Well, I tried to explain, let me try again. Please note I am talking about commercially available and research software - I am not postulating anything about what
might happen one day. They are in use to do things like design more efficient auto engines, etc.
Take a functional programming language like Lisp.
Now (and yes, this is where human consciousness plays a role), create a module that uses a random number generator to create a lisp program. The program is
completely random. Another module compiles the program and runs it against an externally provided fitness function. Another module does the genetic component - it takes two (or more) programs and combines them using rules very similar to the way our bodies splice genes together when sperm in egg meet. They are split in half and stitched together, and occasionally a mutation is injected. All random.
Okay, now those modules are all stitched together to do the following. A population of 10,000 (say) programs are generated automatically. They are run and each is evaluated with the fitness function, giving each program a score.
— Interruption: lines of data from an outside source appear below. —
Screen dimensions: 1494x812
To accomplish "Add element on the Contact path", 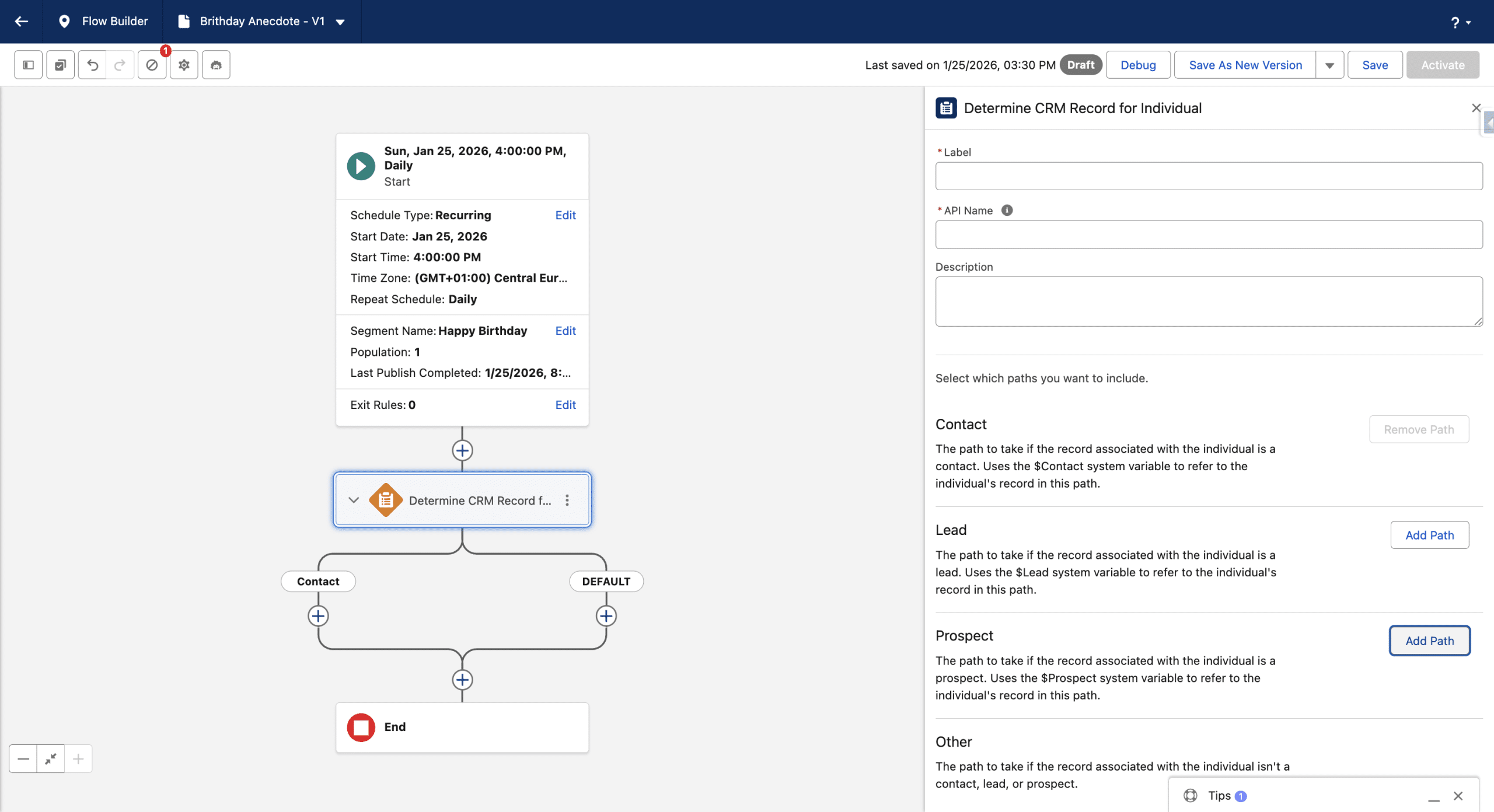I will [x=318, y=616].
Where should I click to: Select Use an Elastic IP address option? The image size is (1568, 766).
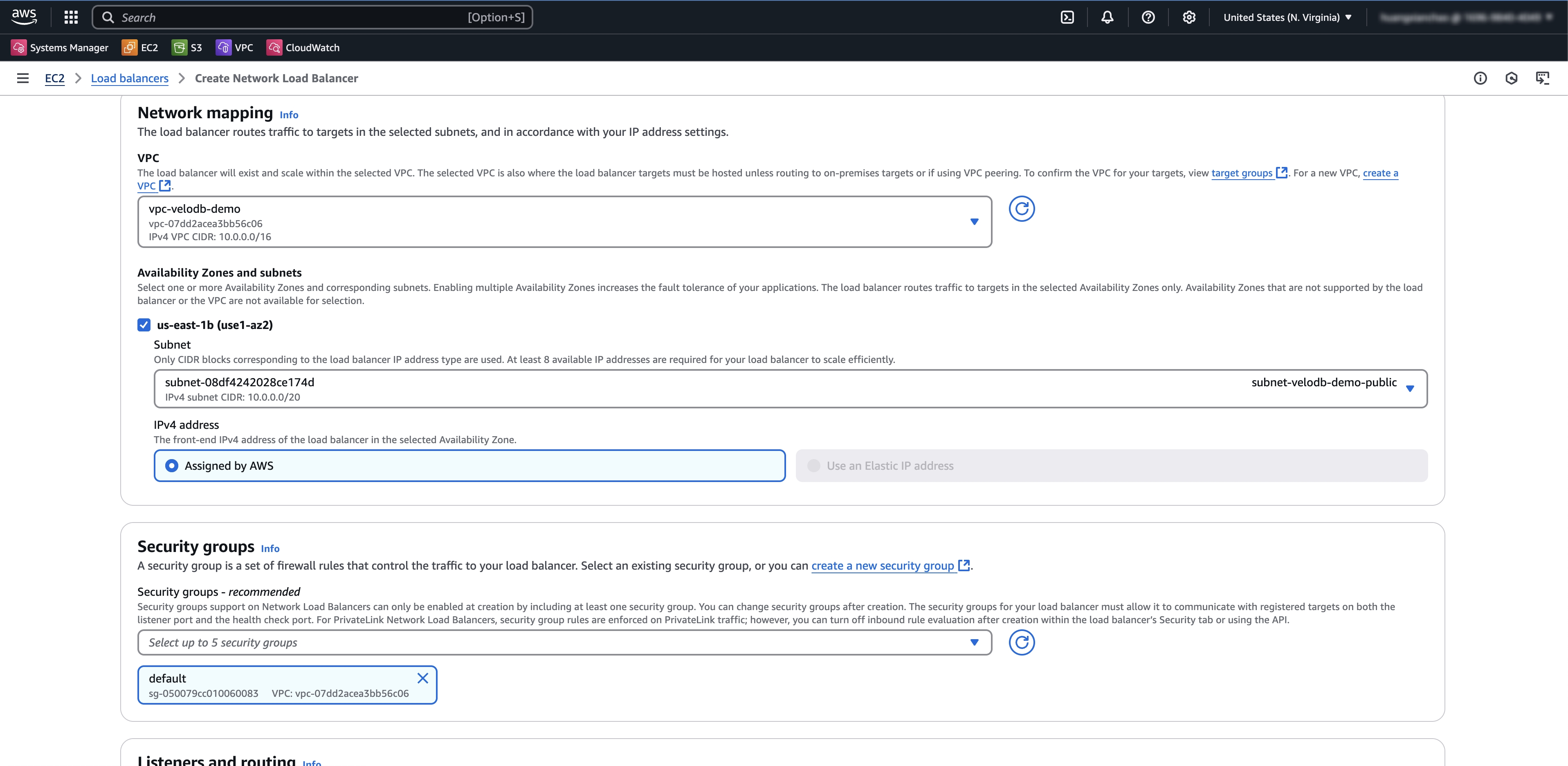point(814,466)
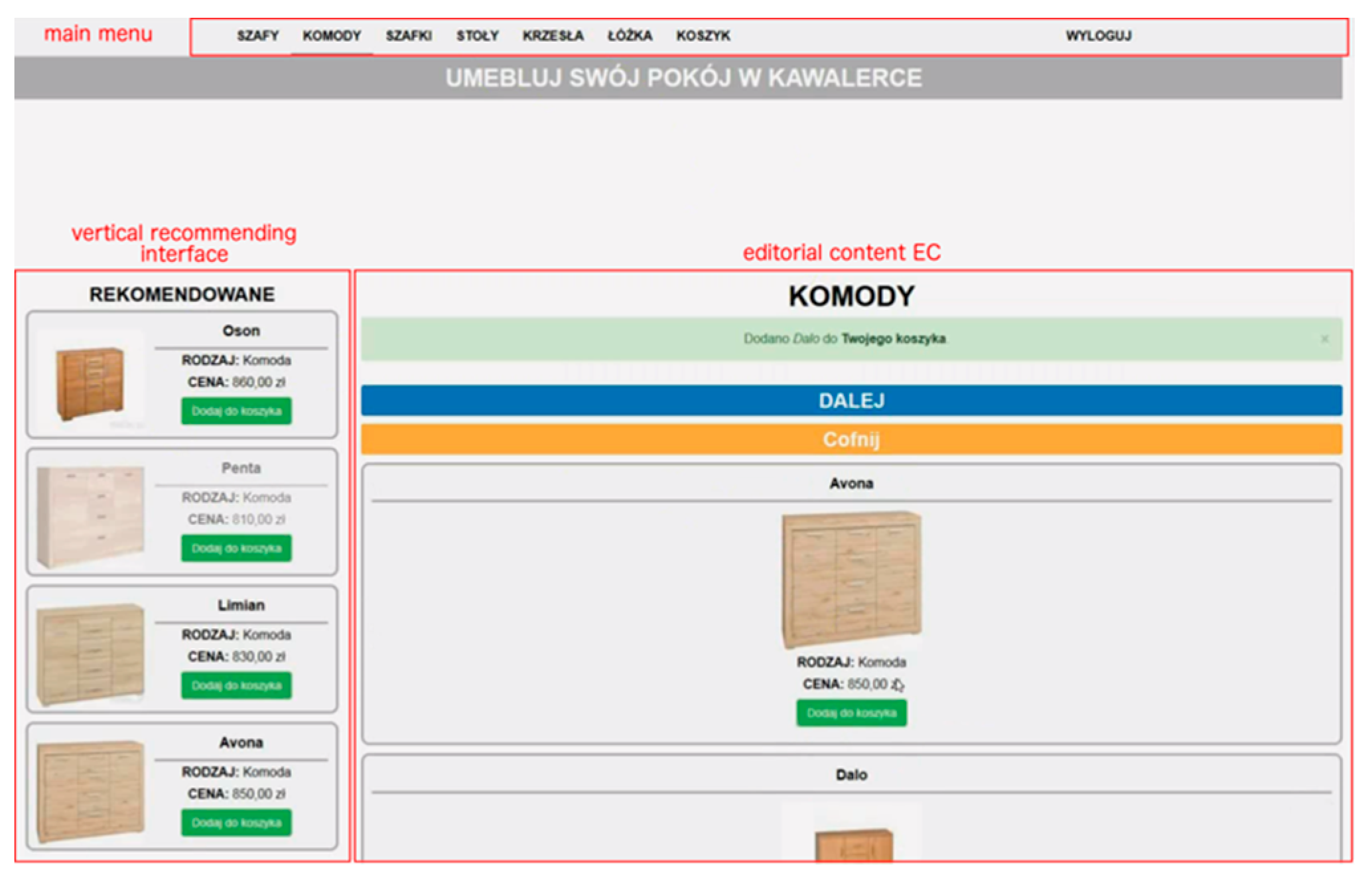
Task: Add recommended Oson to cart
Action: click(x=236, y=411)
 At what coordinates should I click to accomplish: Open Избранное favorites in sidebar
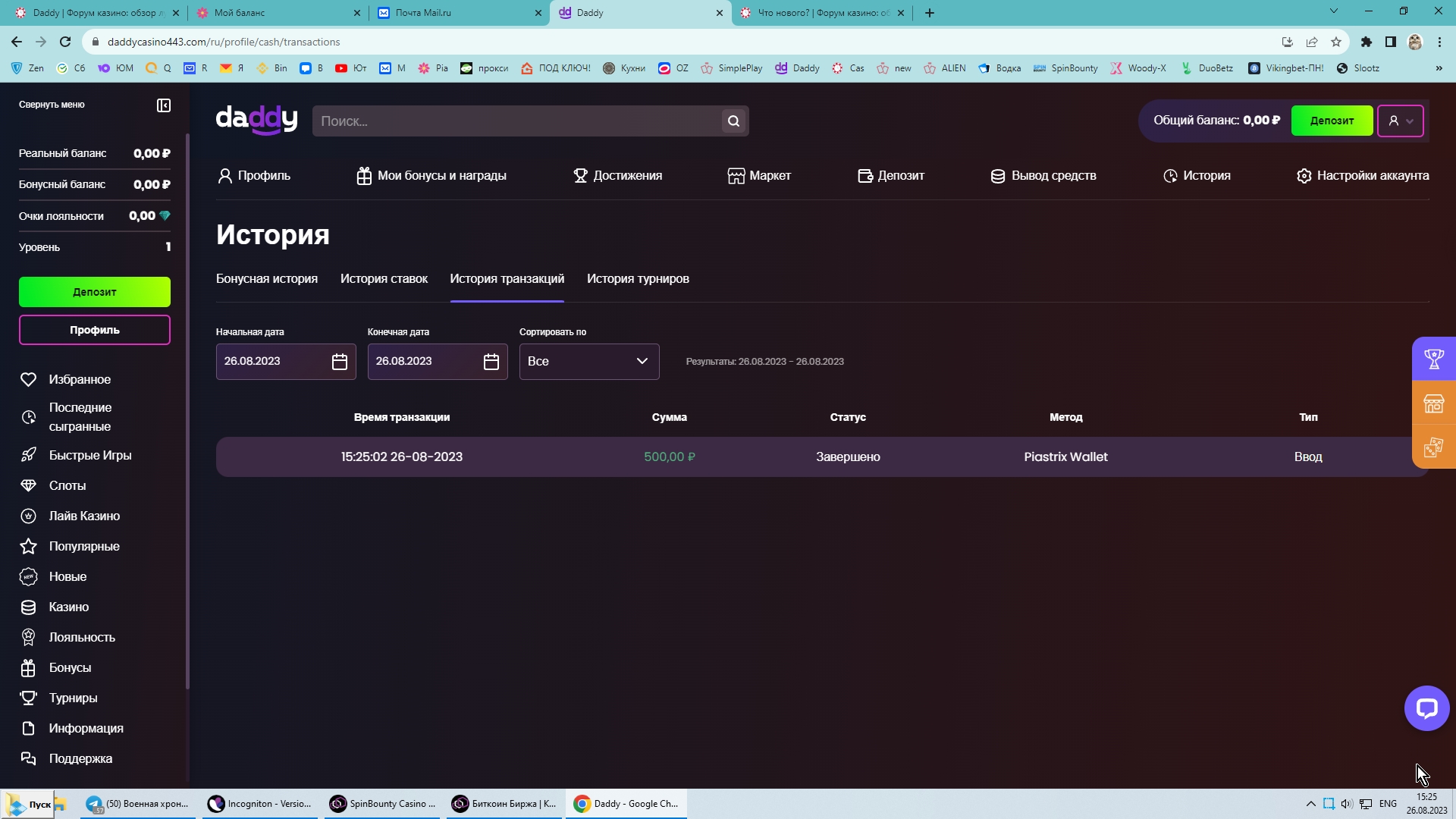click(80, 379)
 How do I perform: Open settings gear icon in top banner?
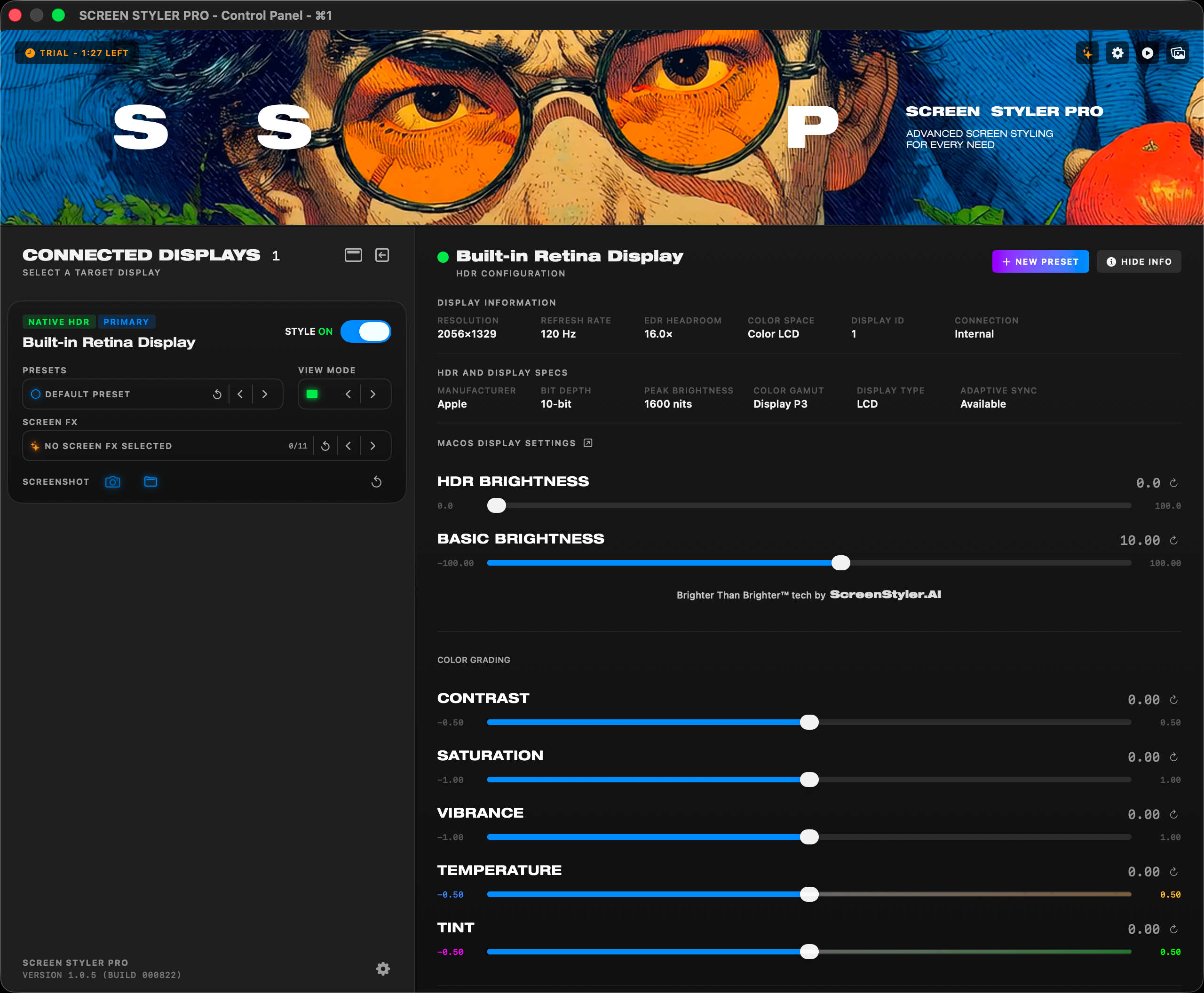(x=1117, y=53)
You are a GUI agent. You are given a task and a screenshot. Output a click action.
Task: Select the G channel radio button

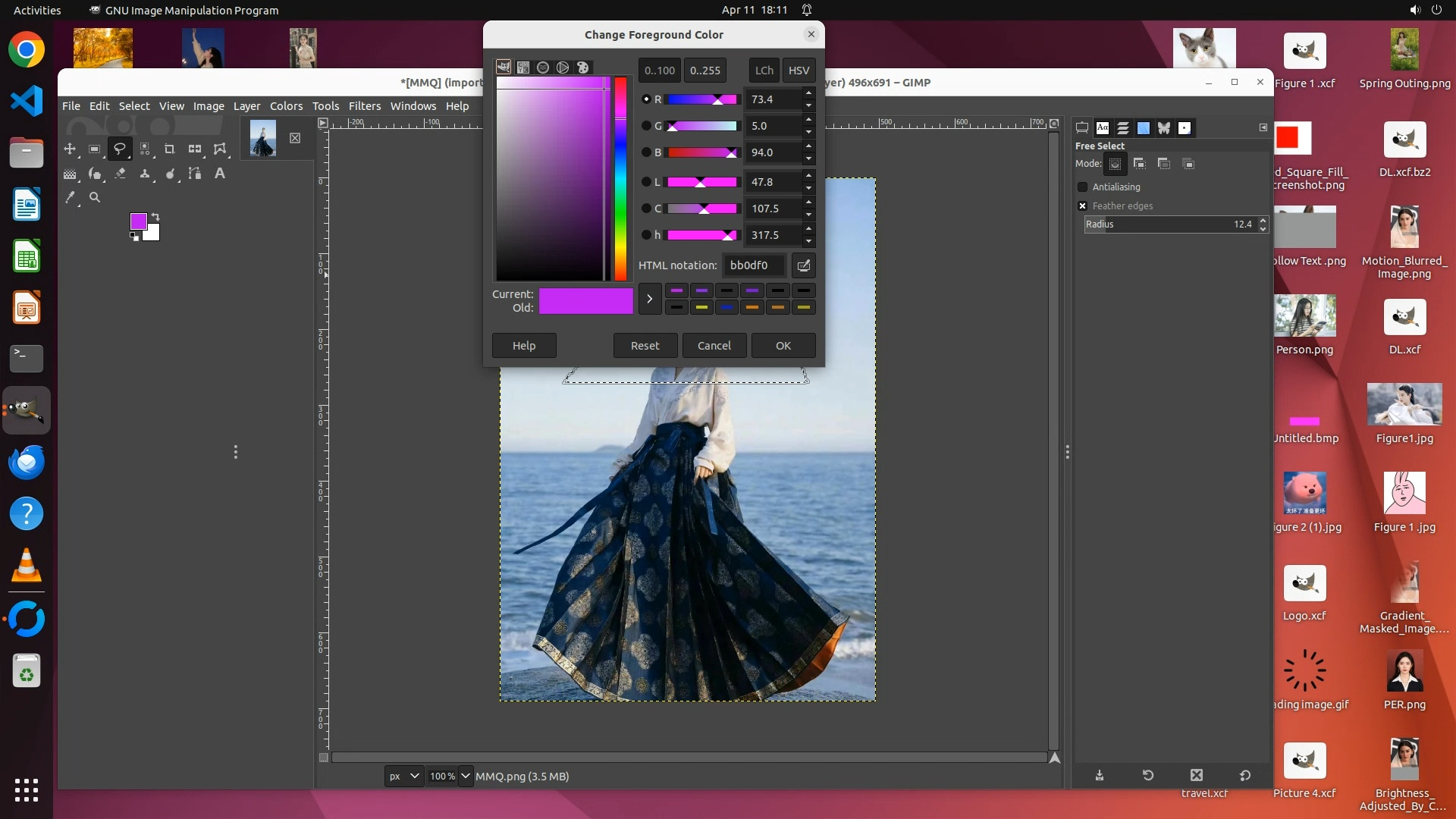646,126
The higher scoring programs "survive" and are passed on to the genetic module which slices and dices the programs together into a new population of 10,000 (say) programs. In other words, the programs are 'evolved' based on their fitness. Now, that new population is run against the fitness function, and the fittest of those are passed into the genetic module where they are sliced and diced, evolving into the third generation.
Now yes, that infrastructure program I just described was written by a human, of course. However, note that this program is
creating entirely new programs, and that these programs are
evolved, based on pretty standard genetics, until they become fit for some purpose.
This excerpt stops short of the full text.